Concerts classiques - Troublant et très beau

Il est des soirs où, par-delà les réserves esthétiques qu'on pourrait avoir devant une oeuvre, on se voit complètement subjugué par la force de celle-ci. Il serait facile de décrier tel ou tel trait facile de la Ire Symphonie de John Corigliano: la pièce en abonde. Pourtant, pour une de ces précieuses fois que seul le concert sait faire découvrir, le plus important reste ce profond trouble que la musique suscite.

Tout servait un but mardi soir, et rien n'était donc gratuit. La symphonie est imposante et les vagues de son clouent dans le fauteuil comme la douleur habite un corps, les silences des cordes pianissimo en filigrane laissant suspendu comme on recueille un dernier souffle. La large palette sentimentaliste pourrait faire tomber dans le sentimentalisme à la Philadelphia, mais John Corigliano a bénéficié d'un OSM et d'un chef qui ont préféré mordre dans le contenu plutôt que dans l'effet.

Jacques Lacombe a dirigé comme un vrai chef. Il impose sa vision de la musique et commande à l'OSM de jouer comme lors des grands soirs. La disposition inhabituelle de l'orchestre (piano en coulisse, cloches tubulaires et cuivres en étalage stéréophonique) le force à plus d'autorité, ce qui l'amène à mieux partager la foi qu'il a en cette musique. Le gros trait et la facilité deviennent alors des outils, voire des armes redoutables, pour que, tout à coup, l'aspect ineffable et indicible de l'émotion contemporaine vise le coeur de la cible, à savoir convaincre de la justesse de la grandeur du concert, du fait que cette musique à programme a bel et bien le droit d'être...

L'exploit est de taille et il y a fort à parier que le compositeur n'a jamais entendu sa symphonie aussi bien faite. Si on est en droit de se demander ce qui adviendra de cette musique à l'avenir, on est obligé de lui reconnaître une vérité bien actuelle à laquelle même le plus rébarbatif des membres du public ne peut résister. Américain à l'os, le Corigliano engagé peut soulever les foules.
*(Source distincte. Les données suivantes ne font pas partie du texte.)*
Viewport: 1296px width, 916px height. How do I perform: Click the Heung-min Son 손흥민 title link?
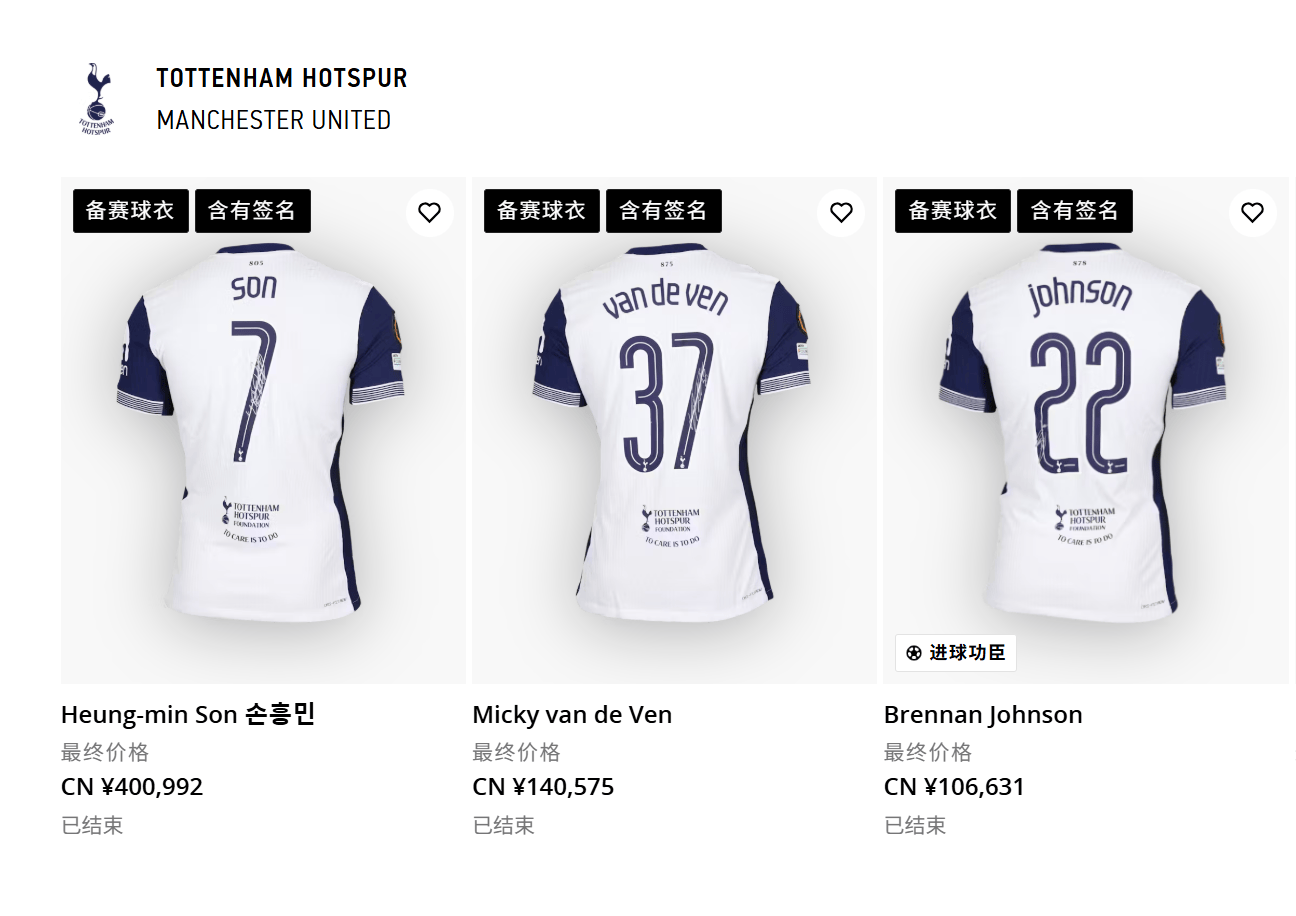pyautogui.click(x=188, y=715)
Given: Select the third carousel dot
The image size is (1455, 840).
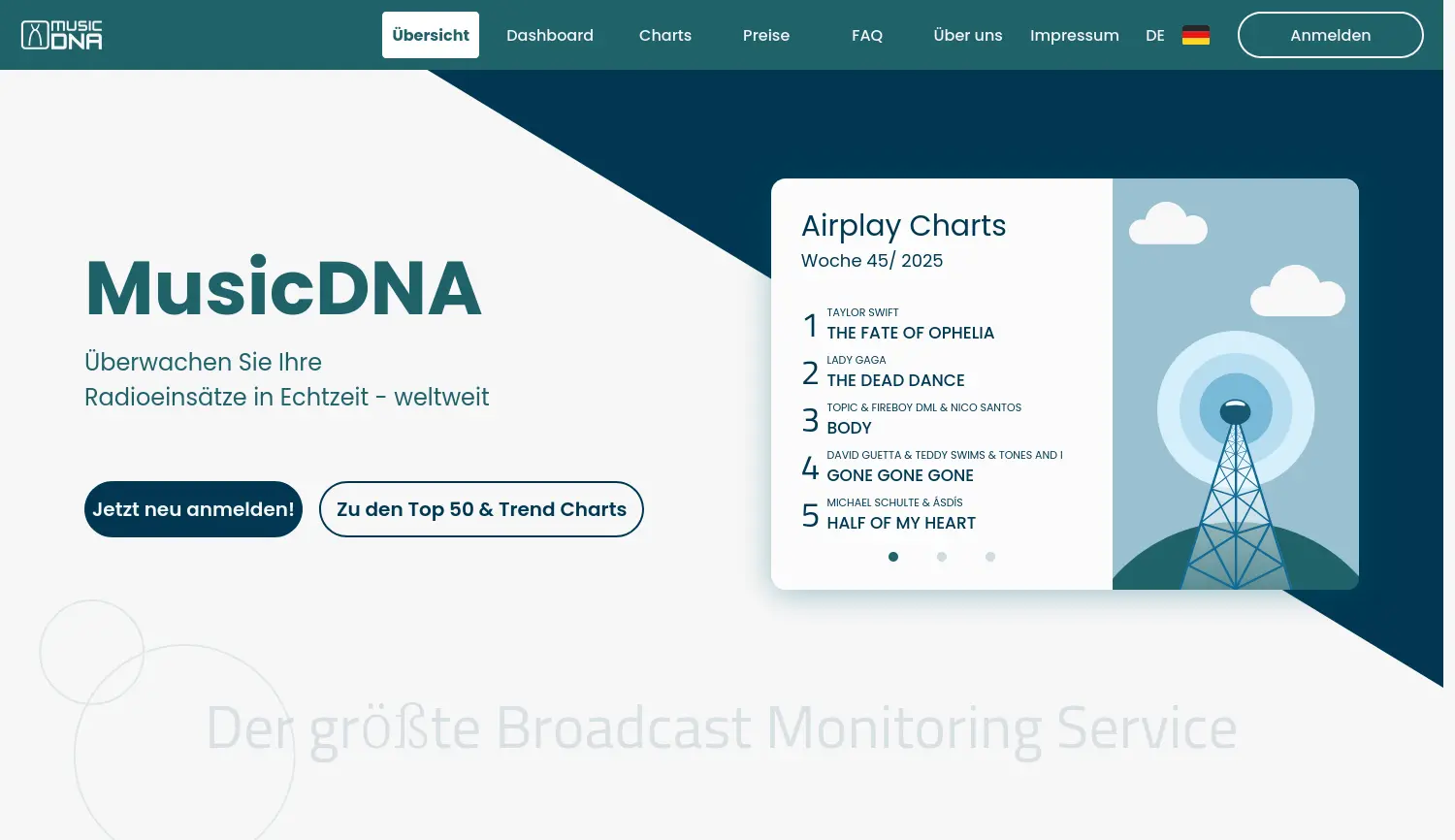Looking at the screenshot, I should pyautogui.click(x=989, y=557).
André Watts se présente ensuite pour le IVe Concerto de Beethoven. Trous de mémoire, problèmes de passages de pouce: non, techniquement ce n'était pas un grand soir pour lui. Mais ce n'est rien: André Watts a véritablement interprété ce concerto, le plus beau de Beethoven, soutenu par un OSM et un chef encore totalement engagé, à l'oreille généreusement ouverte, ce qui chasse la routine. Avec une sonorité exceptionnelle (étudiants en piano, allez l'entendre pour savoir comment avoir du son — pas de la puissance, du son, c'est à dire comment timbrer un piano), il nage sur toutes les splendeurs de la partition pour en faire ressortir des mignardises délicieuses et oubliées. Sans pouvoir parler d'une version irréprochable, on peut donc se réjouir d'entendre autre chose que le banal service alimentaire.

Quand un pianiste arrive à faire partager ce genre de raffinement, malgré les bavures dont il faut bien se désoler car elles gênent, on n'ose même pas se plaindre.